Hi. I've done about a dozen briskets now, some with my old POS offset barrel smoker and then on my totally awesome vertical UDS home made. And my friend did probably another dozen.
The flat's can work for your first time; they are a lot less work. But... you kind of miss out. So maybe next time.
If you are using a UDS smoker, keep the thing at 200-225. If you're using an offset then I think you can get away with 250, but that would just be bad. Briskets gotta go slow.
I made a totally yummy store bought flat when I wrapped it after about 3-4 hours of smoking in foil. Then let it continue until it reached 190. Let it sit for a while, etc. When I sliced into it, the juices were pouring out the top. This was made for slicing, and worked really well the rest of the week as slices for grinders.
If you'd like to have it fall apart, you gotta let it keep cooking past 200.
The temp will appear to sky rocket until like 160. Then it'll crawl really slowly. So don't use the temp change as your timing gauge.
For next time when you get the "whole packer" when you find a real butcher (not the commercialized garbage we have at places you mentioned), then with the Flat you get.. The Point. Some more yummy goodness.
You can search on line and read till your heart's content about fat up, fat down, fat off, etc. I did all that and read a lot of it. So my experience is this...
Trim ALL ALL ALL the fat from the thing.. including gutting in-between the huge fat layer that's between the Flat and Point. There is so much fat already running throughout the meat that you don't need any of that extra fat that is visible. Then rub rub rub! and you can get all the way in. The fat will not "render away", and it will just protect the meat from the smokey flavor and the rub which you're trying to get in there. So when you do this, "fat up or down" doesn't matter because there isn't much if any left. If you do this, then you finished product will have nice meat that you won't have to cut fat pieces off later.
Smoke this until something like 170-190 (longer if you'd like a harder bark) then .. (now get this!!) separate the Flat from the Point and wrap the Flat, but leave the Point on the grill, or at least that really really really fatty part of the Point. Eventually that fat will reduce some... not a lot, but it will.... well it makes me salivate thinking about it.
And again, for slicing, just cook till 180-190. For falling apart like for sloppy grinders, get it past 200. I've done 210 and still was great.

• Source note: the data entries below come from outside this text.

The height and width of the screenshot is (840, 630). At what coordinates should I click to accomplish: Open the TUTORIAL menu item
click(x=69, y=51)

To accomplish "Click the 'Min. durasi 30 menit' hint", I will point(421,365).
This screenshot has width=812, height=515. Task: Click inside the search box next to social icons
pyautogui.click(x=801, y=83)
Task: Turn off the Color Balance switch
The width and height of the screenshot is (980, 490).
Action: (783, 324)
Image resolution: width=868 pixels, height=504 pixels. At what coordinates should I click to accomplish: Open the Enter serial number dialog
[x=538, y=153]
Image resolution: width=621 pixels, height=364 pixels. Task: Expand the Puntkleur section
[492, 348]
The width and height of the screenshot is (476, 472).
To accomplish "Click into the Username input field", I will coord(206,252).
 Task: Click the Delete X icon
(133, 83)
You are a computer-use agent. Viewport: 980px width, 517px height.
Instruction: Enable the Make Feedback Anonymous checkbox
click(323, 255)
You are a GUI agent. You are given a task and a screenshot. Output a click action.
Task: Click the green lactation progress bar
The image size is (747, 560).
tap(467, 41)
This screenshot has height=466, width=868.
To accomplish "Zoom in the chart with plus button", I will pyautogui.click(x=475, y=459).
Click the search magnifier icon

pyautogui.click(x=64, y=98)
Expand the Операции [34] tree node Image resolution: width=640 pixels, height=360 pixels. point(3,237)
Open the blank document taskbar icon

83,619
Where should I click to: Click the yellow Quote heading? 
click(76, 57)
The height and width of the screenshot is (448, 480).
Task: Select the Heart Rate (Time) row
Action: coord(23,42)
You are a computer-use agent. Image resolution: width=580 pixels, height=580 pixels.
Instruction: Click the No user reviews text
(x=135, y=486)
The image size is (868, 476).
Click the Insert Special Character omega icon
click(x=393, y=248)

EXCEPTION TO THE FAT RULE: If you are using a vertical UDS and you are not using a baffle, the heat from the coals will be hitting the meat directly. In that case, you can leave a bit of fat and leave it on the BOTTOM so it protects the meat from the heat and will actually add to is moistness.
IF YOU USE MESQUITE, DO JUST A LITTLE BIT OF WOOD. That typically makes a brisket over powering if too much mesquite.
So there you go. I'm no expert, but I can repeat my process and know it will come out great. Science also works
meaning that reading up on "meat-science" (
http://www.amazingribs.com/tips_and_technique/meat_science.html) will help you understand the heating and melting process.
Oh yeah.. and I also got lots of advice from folks from good friends I have in TX and from OK. Still, everyone has their own opinions of what's good.
Totally depends on what you're trying to accomplish. I personally love it when the stuff just falls apart.